TEXAS (CBSDFW.COM) - Amid the state and federal investigations and Texas legislative committee hearings into the deadly mass shooting in Uvalde, some lawmakers are discussing their ideas on how the state should respond.
We spoke with two members of the House Homeland Security and Public Safety Committee, Democrat Rhetta Bowers of Garland who serves as vice chair and Republican Tony Tinderholt of Arlington.
This and other House and Senate committees are in the process of developing recommendations for the legislature and Governor Greg Abbott to consider.
Representative Bowers said Wednesday she wants to see more equipment and training for school law enforcement officers.
"Certainly, shields for our ISD police as well as for me it would be tactical training," Bowers said. "There has to be more protections when it comes to our kids and our teachers."
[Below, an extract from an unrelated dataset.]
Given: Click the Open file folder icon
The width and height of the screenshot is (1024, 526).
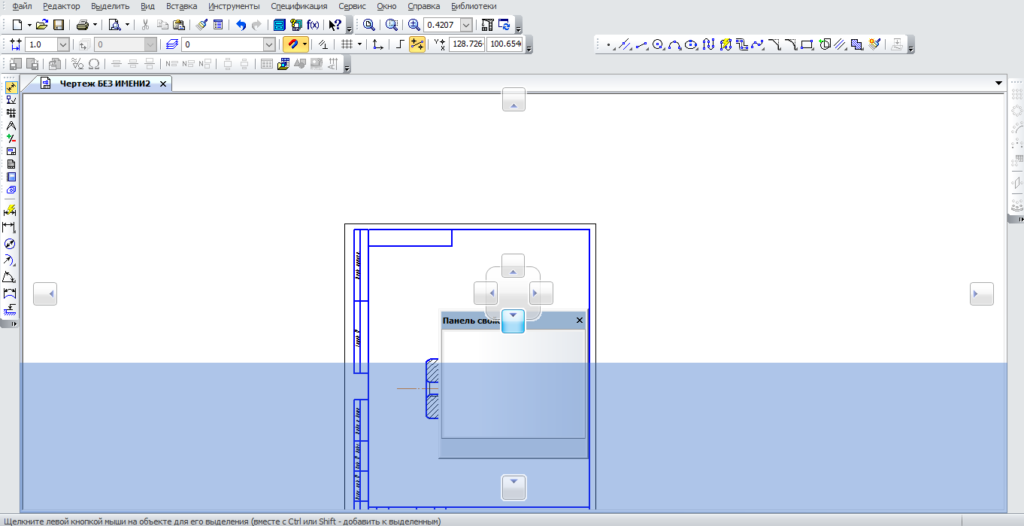Looking at the screenshot, I should 42,24.
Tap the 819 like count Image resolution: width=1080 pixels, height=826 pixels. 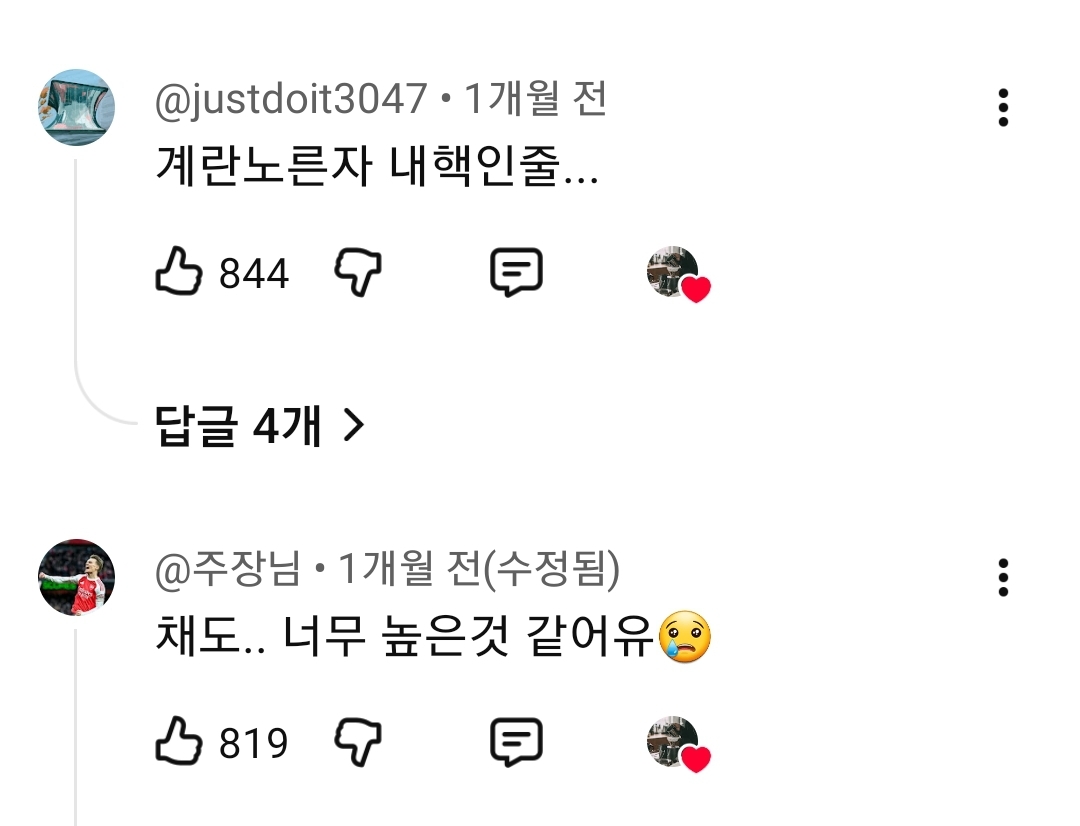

Representative Tinderholt said school districts need to conduct high quality security audits and the state should implement real accountability to make sure schools follow through.
"There's no teeth, there's no one really doing quality inspections on the schools to make sure that every three years they're doing these safety and security audits," Tinderholt said. "What I'd like to see is schools prioritizing security over large football fields and natatoriums for swimming. Prioritize, make sure that children are safe and then go to sports programs and things like that."
Tinderholt owns a company that provides security for schools and businesses.
He says districts need to make sure their schools' exterior doors are locked and he recommends they buy sensors and cameras that show them when those doors are left open.
Tinderholt also said there should be a school resource officer at every campus and that the state has the money to pay for it.
A CBS News-You Gov poll conducted for CBS DFW released last week shows wide support for increasing background checks, raising the age to 21 to buy an AR-15 or similar rifle, and red flag laws.
Bowers agreed. "We have to look at all of it. I think I've been able to have candid conversations with my colleagues from the other side of the aisle on this issue. I think they're open to hearing what we have to say. We're going to have to hear some things that either side is not going to like but we have to find common ground."
Tinderholt said lawmakers need to abide by the Constitution.
"Our job as legislators is to protect those rights, while we're also protecting the people of the United States," Tinderholt said. "So I'm going to go in with an open mind, I'm going to hear what people have to say. But again, we need to be very careful what we do and how we do it."
Bowers said another House hearing will be held next month.
Both Representatives Bowers and Tinderholt said once all the investigations are completed and lawmakers have had a chance to review the findings and consider a response, they want Governor Abbott to call them back for a special session.